Potential problems I found about HipChat mention/username:

  • About length: although it's stated as The mention name must be between 0 and 50 characters, the valid length is actually 1 to 49.
  • About punctuation in CJK: Chinese, Japanese, Korean
    • Characters like ,。! are wrongly allowed, which will cause problem for messages like @老板,你来吗 since 老板 should be the mentioned string instead of rest of the whole sentence. Please check Tests.swift for details.
    • My point is that since Hi @Leo, are you OK? is supported, and CJK characters are supported in username, it would be good to take this into account as well.
    • In HCMessageParser however, regex \p{L} is able to make the right call, so I would suggest that HipChat should not allow such characters in username. Not sure if 0-9 should be replaced by \p{N} though.
    • Besides all these, HipChat is having some problem with some CJK IME (input method engines), for example Baidu Pinyin. Additional characters are entered into the message box while typing Chinese characters. Again, if CJK characters are supported, it would be good if they are supported properly.

Emoticons

  • In HipChat, emoticons are case insensitive, which makes (lol) and (LOL) are treated in the same way. It's not mentioned in the requirement that whether the emoticons should be converted to lowercase strings though, so I've implemented it in HCMessageParser since I think it's a better design. This behaviour can be overriden via a flag HCMessageParser.emoticonForceLowercase which is set to true by default. Check Tests.swift for details.
  • Since it's stated as "alphanumeric strings", I would assume extended latin and CJK characters don't count, and would like to discuss with the team to see whether it's acceptable.

URLs / links

  • The requirement says "URLs... along with the page's title" which makes it sounds like only http(s) protocols are interested, otherwise terms like "page" and "title" are not relevant. However, in HipChat a lot of URL schemes are supported (schemes like mailto are not supported though), so this will be the default behaviour of HCMessageParser.
    • This behaviour can be overriden.
    • Use HCMessageParser.urlSupportedProtocols.append("ftp") to add a supported protocol.
    • Use HCMessageParser.urlSupportedProtocols = HCMessageParser.urlDefaultProtocols to reset supported protocols.
    • A better approach might be allowing all protocols by default, including the ones that are not currently supported.

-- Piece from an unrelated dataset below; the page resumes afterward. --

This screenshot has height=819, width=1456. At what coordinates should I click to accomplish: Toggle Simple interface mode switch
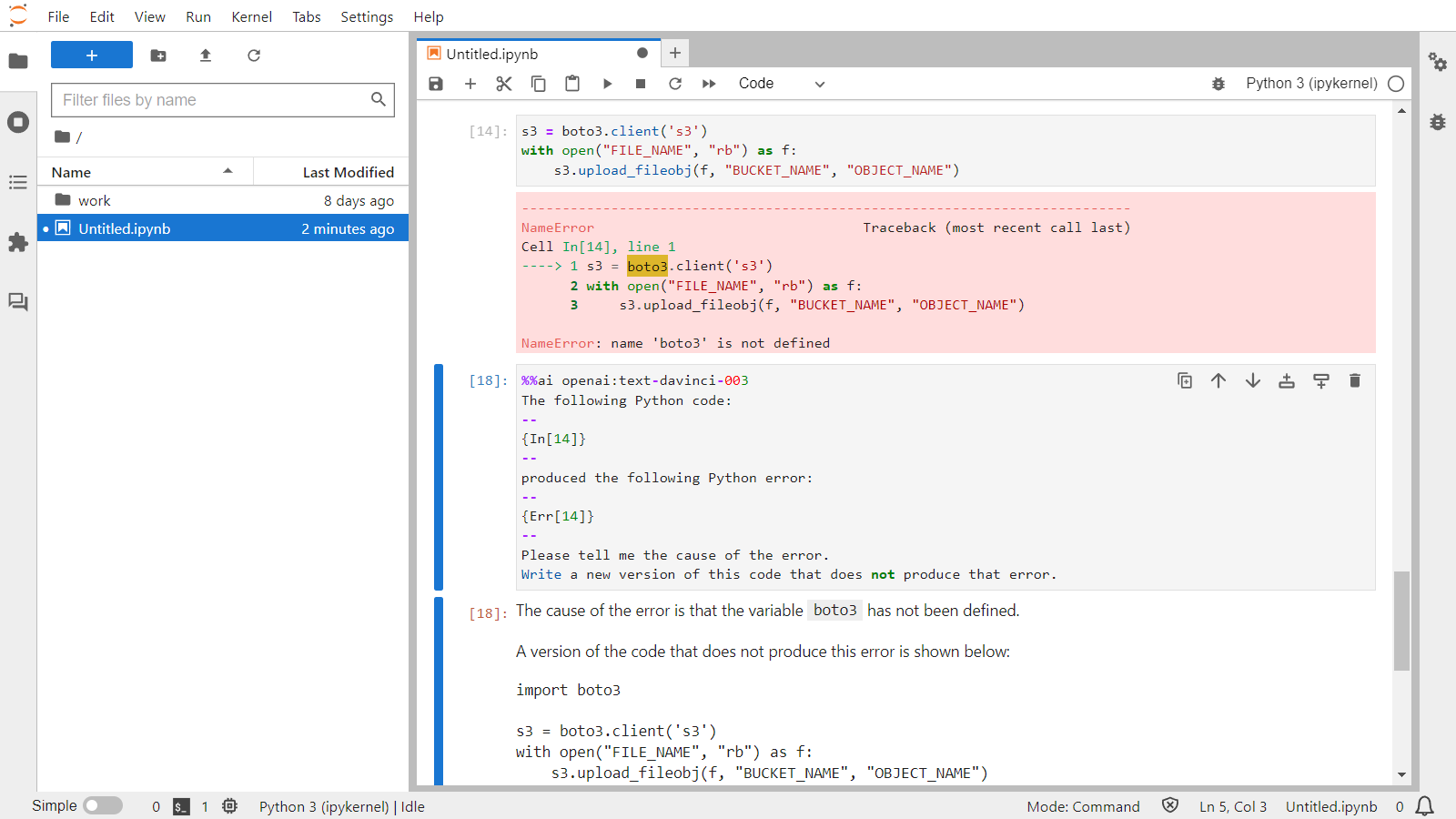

More discussion is expected.
  • URLs like http://www.test.com/测试 is supported by HCMessageParser while it is not supported by HipChat.
  • URLs like http://موقع.وزارة-الاتصالات.مصر/ is supported by HCMessageParser while it is not supported by HipChat.
  • When getting title, HipChat removes quotes and in the requirement the title is truncated as well. I'm not sure what exactly the rules are here so I assume they are:
    • All quotations should be removed. Private array urlTitleFilter contains the blacklisted characters.
    • Title longer than 50 characters should be truncated. Private flag urlTitleMax is set to 50 and private string urlTitleEllipsis is set to ...
    • Even these actions are taken, the title of the twitter is still different. I don't think I should make any new rules anymore.

Optimisation

Normally this kind of job should be executed one server side, so I assume that the library runs on users phone when a message is sent, so that it does some parsing job for the server. In this case, the app does not process a lot of data in a short period of time, so I'm using Swift to do the work. However, if it turns out to be a different case, the library should be rewritten using C to achieve maximum performance.

About

Author

Leo, [email protected]

License

HCMessageParser is available under the MIT license. See the LICENSE file for more info.